For millions across the planet, Kobe was their first exposure to greatness. He was untouchable on the court and, as a result of his immense talent, charming personality, and fiery competitiveness, he became a role model for many. He still has a fanbase that will argue that he could do no wrong and he was above us all, but we know this wasn’t true. He was human, just like all of us — and he had his flaws, just like all of us.
In 2003, Kobe Bryant was accused of sexual assault, forcing many to decide what this meant for them and their idolization of Bryant. In the wake of his death, many are grappling with the question all over again.
I want to take a moment to say something that I think needs to be said.
In most discussions, particularly those surrounding complicated and difficult topics, it is important to recognize and acknowledge your own positionality. My position, as it relates to understanding Kobe Bryant’s legacy, is this: I am a Black man who, until recently, was a college athlete. I spent countless nights as a kid shooting a basketball at my hoop at home, pretending, dreaming, that I could one day be like Kobe Bryant. And, for the past year at Oberlin, I have educated my peers about sexual harm prevention as a Preventing and Responding to Sexual Misconduct workshop leader.
I don’t say all of this to present myself as an authority on the conversation surrounding Bryant’s complicated legacy. I’m just as conflicted as anyone else. I merely want to establish my position.
When news of Bryant’s death broke, people immediately rushed to pay their respects. Mourners flocked to the crash site in Calabasas, CA or to Lower Merion High School in Ardmore, PA — where Bryant starred in the early to mid ’90s — to honor their fallen hero. Some revisited their favorite moments from Bryant’s career. Others, like LeBron James, whose media-fueled rivalry with Bryant eventually blossomed into a full-blown friendship, stayed silent for a few days, processing the news out of the public eye. All of these responses to what was, and will always be, a tragic, earth-shattering event were acceptable. People should be allowed to grieve in whatever way they see fit.

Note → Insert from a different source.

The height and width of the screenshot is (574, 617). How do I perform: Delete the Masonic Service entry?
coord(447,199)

Still, as the day passed and details about the crash were released, the public narrative shifted. While many were still paying tribute to Bryant and the others lost in the accident, others started to rehash the 2003 accusation and what it means for his legacy. These people were met with expressions of overwhelming hatred from mourners, who argued for the space to grieve. Others reminded the world that the charges against Bryant were dropped. Some reignited the old argument that the woman who accused Bryant had made the whole thing up. Others argued that several comments about Bryant’s accusation were influenced by racial bias, claiming that they did nothing but hurt those who were mourning. With a large number of Black men suffering as a result of the news, it was considered problematic because the treatment of Bryant and those paying their respects to him would not be the same for people of other races or genders.

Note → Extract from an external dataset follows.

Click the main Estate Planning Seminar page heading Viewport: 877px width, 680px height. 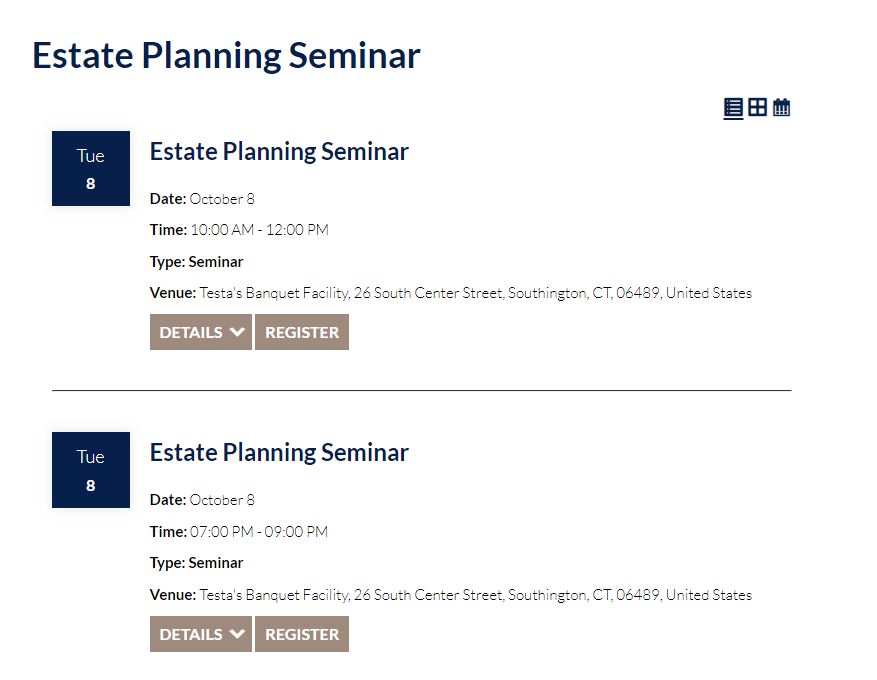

People are entitled to the belief that revisiting the allegations against Bryant so soon after his death was in poor taste. It’s a belief that I, personally, agree with.
However, that belief does not excuse dismissing a survivor’s voice. It doesn’t justify wishing harm on those who want to have a critical conversation about the complicated legacy Bryant left behind. While many people who were positively impacted by his career may want to remember him as perfect, this view isn’t universal. For survivors of sexual assault, and for those who sympathize with their struggles, the Bryants’ death, and the outpouring of admiration for Kobe, could be viewed as another example of overwhelming support for a man who assaulted a woman, without receiving meaningful repercussions, from a society that already turns a blind eye to such violence. It is important to acknowledge that this is an emotional time for all parties.
Kobe Bryant’s death was felt on such a seismic level because of his involvement, either through his words or his actions, in several modern issues, like sexual assault. However, Bryant was also a Black man and his success was, and most likely will continue to be, an example for many Black men to aspire to be in their own lives.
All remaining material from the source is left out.